MANGO: A Global Single-Date Paired Dataset for Mangrove Segmentation

TL;DR

This work tackles the temporal pairing gap in mangrove monitoring by introducing MANGO, a public global dataset of 42,703 single-date Sentinel-2 image–mask pairs across 124 countries. The authors deploy a two-stage pipeline: scalable data collection via Google Earth Engine and adaptive MF-based single-date selection that maximizes separability between mangrove and background, producing high-quality image–mask pairs aligned with annual GMW labels. Benchmark results across seven segmentation backbones show that the MF-based selection yields superior IoU and F1 scores compared to an MVI-based baseline, promoting robust generalization under a country-disjoint split. By providing a reproducible, globally representative dataset and a rigorous evaluation protocol, MANGO enables scalable mangrove monitoring and more reliable climate-related assessments.

Abstract

Mangroves are critical for climate-change mitigation, requiring reliable monitoring for effective conservation. While deep learning has emerged as a powerful tool for mangrove detection, its progress is hindered by the limitations of existing datasets. In particular, many resources provide only annual map products without curated single-date image-mask pairs, limited to specific regions rather than global coverage, or remain inaccessible to the public. To address these challenges, we introduce MANGO, a large-scale global dataset comprising 42,703 labeled image-mask pairs across 124 countries. To construct this dataset, we retrieve all available Sentinel-2 imagery within the year 2020 for mangrove regions and select the best single-date observations that align with the mangrove annual mask. This selection is performed using a target detection-driven approach that leverages pixel-wise coordinate references to ensure adaptive and representative image-mask pairings. We also provide a benchmark across diverse semantic segmentation architectures under a country-disjoint split, establishing a foundation for scalable and reliable global mangrove monitoring.
Paper Structure (10 sections, 6 equations, 5 figures, 2 tables)
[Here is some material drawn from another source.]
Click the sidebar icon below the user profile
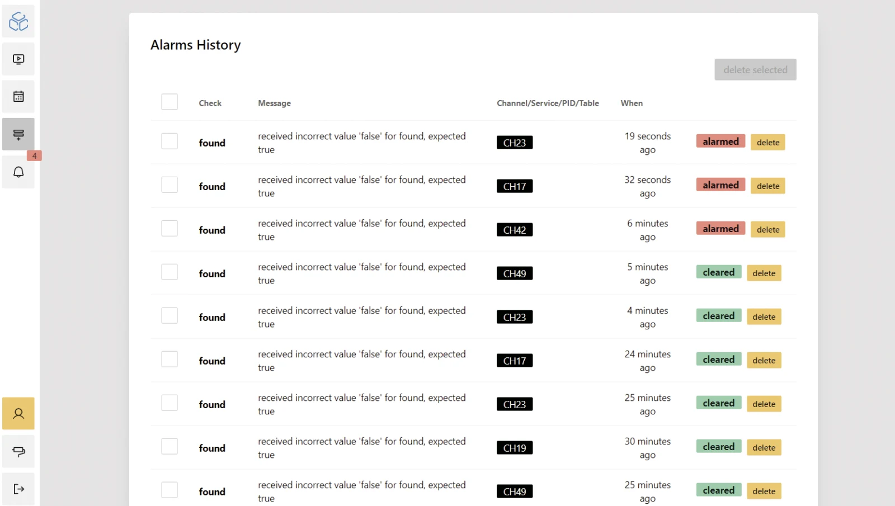The width and height of the screenshot is (895, 506). pyautogui.click(x=18, y=451)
This paper contains 10 sections, 6 equations, 5 figures, 2 tables.

Figures (5)

  • Figure 1: Spectral-index instability. MVI responses for the same site at different dates ($t_1$, $t_2$) show significant drift despite visual similarities in RGB composites.
  • Figure 2: Scene selection pipeline for constructing single-date image-mask pairs from annual mangrove labels. For each site, multiple Sentinel-2 candidates $\{I_{i,t}\}$ share the same annual mask $M_i$. We extract mangrove reference pixels from $M_i$ to form a target spectrum and compute a detection map $D_{i,t}$ using a background-whitened target detector. Each candidate is scored by the Fisher discriminant ratio $J(I_{i,t})$ over mangrove and background regions, and the final acquisition is selected by $t^*=\arg\max_t J(I_{i,t})$.
  • Figure 3: Global overview and experimental setup of the MANGO dataset. (a) illustrates the categorization of tiles into positive and negative classes. (b) shows the distribution of MANGO images across diverse countries. (c) visualizes the geographic partition used for rigorous generalization testing.
  • Figure 4: Qualitative results across baseline models. (a) Sentinel-2 L2A imagery, (b) MANGO ground-truth mask established via the quality-aware selection pipeline, and (c--i) segmentation predictions from baseline models.
  • Figure 5: Selection comparison for two Sentinel-2 candidate observations ($t_1$ and $t_2$) from the same region. The mask is the shared GMW-derived annual label. MVI and MF maps show per-pixel responses, and the values in parentheses report the FDR score $J(I_{i,t})$ used to rank candidates.